Kumail é um paquistanês que está nos Estados Unidos trabalhando como motorista de UBER e se apresenta em espetáculos de stand up comedy. Em um desses, ele conhece a universitária Emily, onde começam um belo romance, que tenta ser maior que as diferenças culturais existentes entre eles. Quando uma doença misteriosa atinge a moça, chega a hora de Kumail lutar acima de tudo por ela e pela vida dela, derrotando todos os entraves que afetam o relacionamento.


Tem uma passagem muito interessante em Lisbela e o Prisioneiro, quando a protagonista, dentro de uma sala de cinema, diz o seguinte: “Adoro essa parte. A luz vai se apagando, devagarzinho. O mundo lá fora vai se apagando, devagarzinho. Os olhos da gente vão se abrindo. Daqui a pouco a gente nem vai lembrar que está aqui”. Isso remete ao cinema como uma espécie de refúgio para muita gente, inclusive para mim. O envolvimento que se tem com um filme visto nas telonas é capaz de fazer com que alguém esqueça todos os problemas que está a passar na vida, principalmente quando o produto acompanhado é uma obra, que em doses sem um pingo de exagero, diverte e emociona ao mesmo tempo. Doentes de Amor, com sua deliciosa simplicidade, marcou a sétima arte em 2017.

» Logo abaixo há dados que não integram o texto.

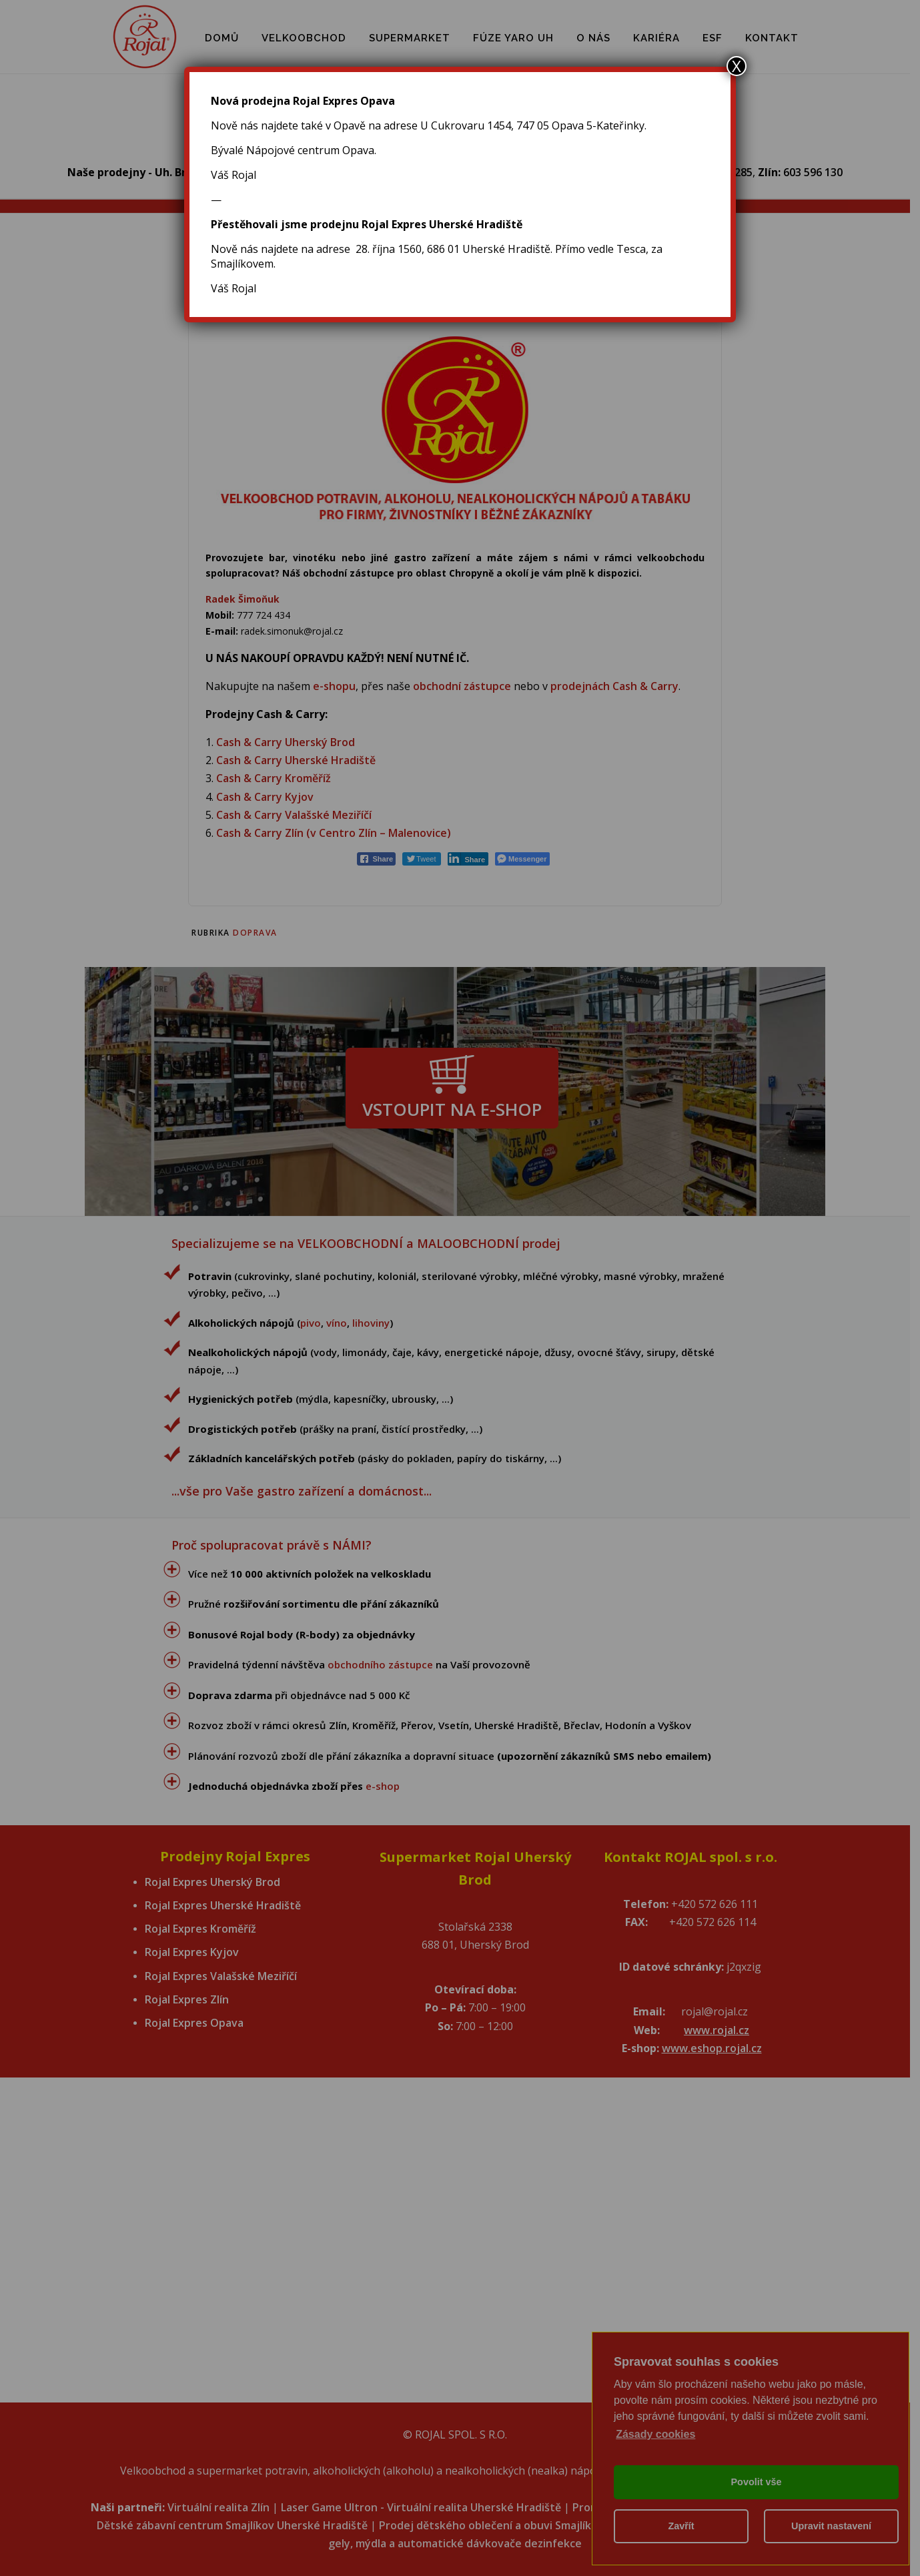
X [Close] (736, 66)
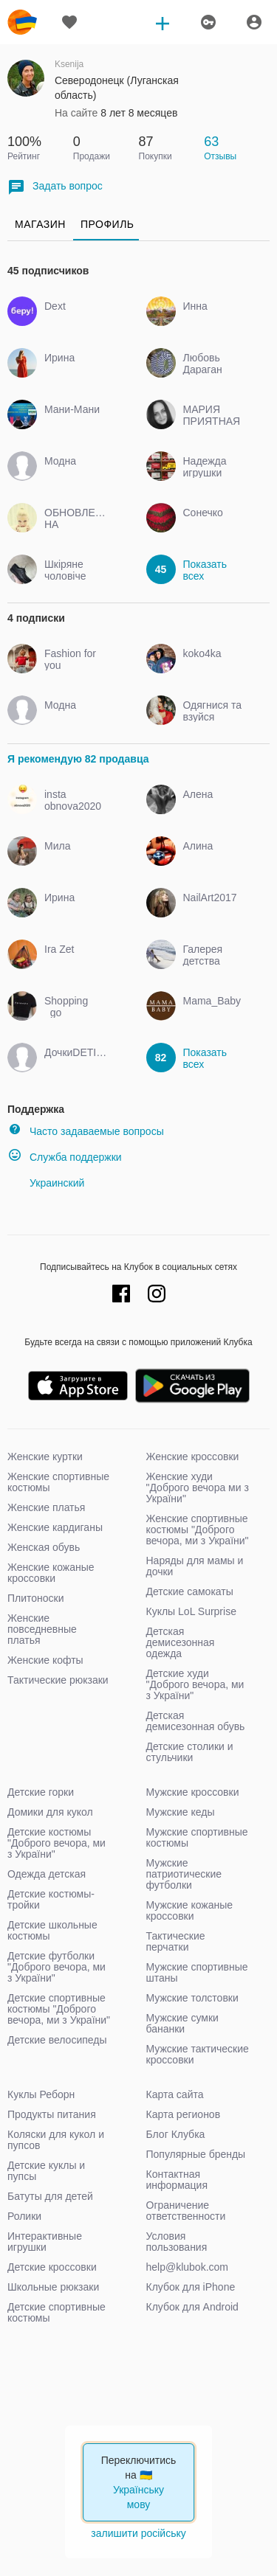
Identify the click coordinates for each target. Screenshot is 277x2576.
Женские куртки (45, 1456)
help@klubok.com (187, 2267)
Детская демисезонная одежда (180, 1642)
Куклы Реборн (41, 2094)
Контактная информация (177, 2179)
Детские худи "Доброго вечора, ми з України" (195, 1684)
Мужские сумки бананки (182, 2023)
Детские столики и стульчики (189, 1751)
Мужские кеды (180, 1812)
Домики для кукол (50, 1812)
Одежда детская (46, 1874)
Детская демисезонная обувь (195, 1720)
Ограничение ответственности (186, 2210)
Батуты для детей (50, 2196)
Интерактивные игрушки (44, 2241)
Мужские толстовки (192, 1998)
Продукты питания (51, 2114)
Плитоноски (35, 1598)
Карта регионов (183, 2114)
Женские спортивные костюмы (58, 1482)
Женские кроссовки (192, 1456)
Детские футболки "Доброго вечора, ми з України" (56, 1967)
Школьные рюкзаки (53, 2287)
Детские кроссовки (52, 2267)
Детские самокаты (189, 1591)
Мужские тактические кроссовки (197, 2054)
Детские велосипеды (57, 2040)
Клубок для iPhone (191, 2287)
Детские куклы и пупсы (46, 2170)
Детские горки (40, 1792)
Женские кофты (45, 1660)
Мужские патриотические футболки (184, 1874)
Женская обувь (43, 1547)
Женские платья (46, 1507)
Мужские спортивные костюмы (197, 1837)
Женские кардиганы (55, 1527)
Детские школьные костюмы (52, 1930)
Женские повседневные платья (42, 1629)
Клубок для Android (192, 2307)
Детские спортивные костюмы (56, 2312)
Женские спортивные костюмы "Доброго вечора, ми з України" (197, 1529)
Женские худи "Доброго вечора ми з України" (197, 1487)
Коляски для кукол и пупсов (55, 2139)
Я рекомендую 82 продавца (77, 759)
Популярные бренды (196, 2154)
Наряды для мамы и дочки (195, 1566)
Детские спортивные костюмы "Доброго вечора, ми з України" (58, 2009)
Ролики (24, 2216)
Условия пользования (177, 2241)
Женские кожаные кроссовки (51, 1572)
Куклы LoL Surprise (191, 1611)
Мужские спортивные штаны (197, 1972)
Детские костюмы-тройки (51, 1899)
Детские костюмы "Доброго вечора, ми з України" (56, 1843)
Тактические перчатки (175, 1941)
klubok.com (22, 22)
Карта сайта (175, 2094)
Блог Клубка (175, 2134)
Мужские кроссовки (192, 1792)
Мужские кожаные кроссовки (189, 1910)
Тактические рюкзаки (58, 1680)
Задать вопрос (55, 187)
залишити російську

Dirigido por Michael Showalter, que tem uma curta carreira como cineasta, mas sempre trabalhou com a arte, o filme trouxe para a sua produção, uma responsabilidade muito grande em seu executar, visto que ele fora escrito por Kumail Nanjiani e Emily V. Gordon, que é o próprio casal retratado na obra, e ainda por cima, Kumail interpreta a ele mesmo no protagonismo da trama. Logo, Doentes de Amor traz em sua concepção uma estrutura em que os próprios envolvidos nos fatos reais (perdoem a redundância) estão diretamente ligados a ela, ou seja, poderia haver a falta de um olhar diferenciado que contribui em qualquer projeto. Se as interferências ocorreram ou não, fica a dúvida, mas o saldo do filme é tão positivo que faz de Kumail e Emily um casal exemplo de humildade ou uma bela exceção à regra.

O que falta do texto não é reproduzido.